Georgia Health Sciences University's Dr Bobby Thomas and colleagues reported that  a powerful class of antioxidants may be a potent treatment for Parkinson's Disease. "A class of antioxidants called synthetic triterpenoids blocked development of Parkinson’s in an animal model that develops the disease in a handful of days". They used "the drugs to bolster Nrf2, a natural antioxidant and inflammation fighter." "They are now looking at the impact of synthetic triterpenoids in an animal model genetically programmed to acquire the disease more slowly, as humans do."

Shang Mingying;Tezuka Y;Cai Shaoqing, et al. (Department of Pharmacognosy, Beijing University of Medical Sciences, Beijing 100083) reported on Studies on Triterpenoids from Common Fenugreek(Trigonella foenum-graecum). Seven triterpenoids were isolated for the first time from the ethanol extract of seed of common fenugreek.

Fenugreek shows antioxidant and anti-inflammatory potential according to US and Arabic researchers.
The Journal of Food Biochemestry reported on this study showing the antioxidant effect of fenugreek.
Medical News Now with more about fenugreek from University of Queensland School of Medicine.

Thursday, August 09, 2012

CRPS research update from Richard Stace of CRPS UK

Richmond Stace is a physiotherapist with a special interest in Complex Regional Pain Syndrome.
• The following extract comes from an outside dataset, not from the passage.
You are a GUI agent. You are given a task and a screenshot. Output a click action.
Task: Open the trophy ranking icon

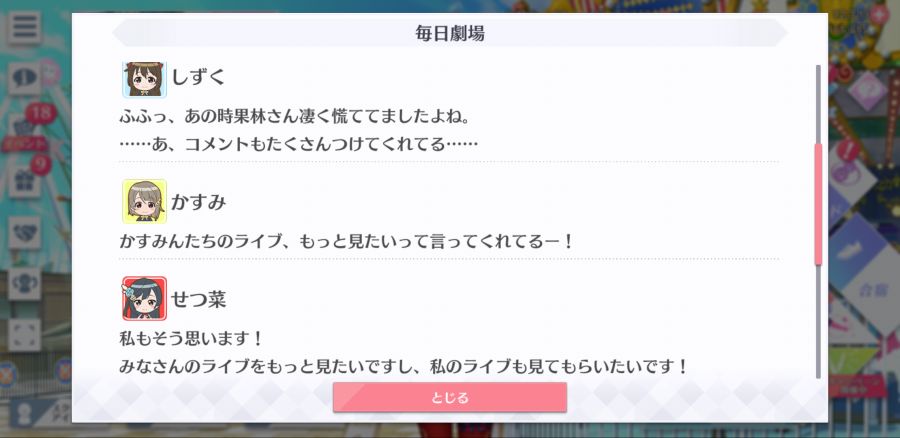point(24,284)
He created his website to share current research on this hard to treat condition. Of particular interest in his July Update is the role of oxidative stress in triggering and its involvement in clinical symptoms of CRPS. I follow Richmond's posts via email subscription and appreciate his efforts to keep the CRPS community informed.

First suggested by Sudeck in 1942, Dutch researchers' studies supported the theory that oxygen derived free radicals are possibly the mediators of mechanisms leading to some of the neurological symptoms of CRPS. They found
  • high oxygen supply with tissue hypoxia in CRPS extremities;
  • a diminished oxygen availability to the skeletal muscle tissue affected by chronic CRPS;
  • and several deficiencies in the skeletal muscles of CRPS sufferers.
Studies in Holland have centered around free radical scavengers as treatment for CRPS. There are many ongoing studies with DMSO, NAC in Holland.

This is supported by research in Israel serum and salivary oxidative analysis in complex regional pain syndrome.